Entry weight was self-reported or recorded pre-pregnancy weight, or both. The weight from 16 to 34 weeks was measured.
Congenital anomalies were aortic stenosis and hypospadias grade 1 (CGM group) and hypoplastic right heart syndrome (termination of pregnancy), aberrant right subclavian artery, and bilateral hydronephrosis (control group).
Gestational age at delivery was calculated only for the 100 pregnancies in the CGM group and the 101 pregnancies in the control group that were ongoing after 24 weeks' gestation.
Based on gestation-related optimal weight customised growth charts.
Composite outcome comprises pregnancy loss (miscarriage, stillbirth, and neonatal death); birth injury; neonatal hypoglycaemia; hyperbilirubinaemia; respiratory distress; and high-level neonatal care for more than 24 h.
Figure 3Neonatal outcomes of pregnancy trial participants
(A) Neonatal birthweight centiles are shown with box plots.

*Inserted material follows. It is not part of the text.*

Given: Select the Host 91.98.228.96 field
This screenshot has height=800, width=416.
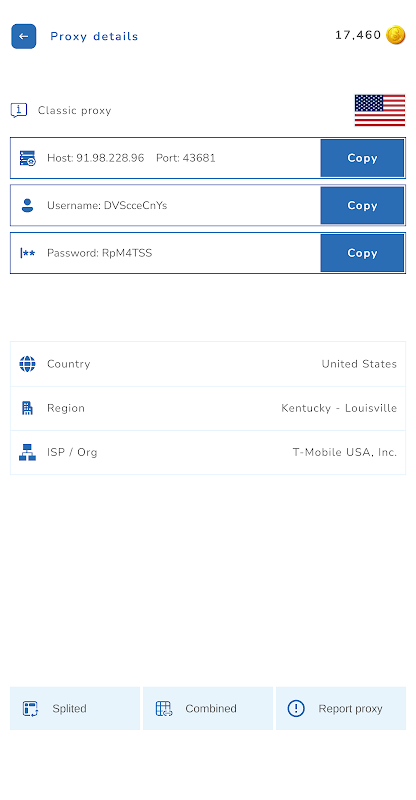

The horizontal line in the middle of each box represents the median, and the lower and upper boundaries of the box represent the 25th and 75th percentiles, respectively. Whiskers are drawn to the smallest value that is within 1·5 × IQR below the 25th percentile. Values outside of the whiskers are drawn individually. These data are based on customised growth charts (gestation-related optimal weight) that adjust infant birthweight for maternal parity, ethnicity, height, and weight, and for infant sex and gestational age. (B) The Kaplan-Meier plot shows infants' length of hospital stay from delivery until hospital discharge.
Adverse events in pregnancy trial participants
| Participants with adverse events | 51 (48%) | 43 (40%) | OR 1·2 (0·8–1·8) | 0·35 |
| Number of events | 109 | 78 | RR 1·4 (1·0–1·8) | 0·041 |
| Participants with serious adverse events | 8 (7%) | 5 (5%) | OR 1·6 (0·5–4·9) | 0·41 |
| Number of serious adverse events | 8 | 7 | RR 1·1 (0·4–3·1) | 0·82 |
All randomised participants were included. The serious adverse events were gastrointestinal (nausea and vomiting; n=4), respiratory or related to ear, nose, and throat (n=2), obstetric (n=2), diabetic ketoacidosis (n=1), headache or migraine (n=1), cortisol deficiency (n=1), skin rash (n=1), urinary or genital (n=1), foot drop (neurological; n=1), and breast cancer (n=1). CGM=continuous glucose monitoring.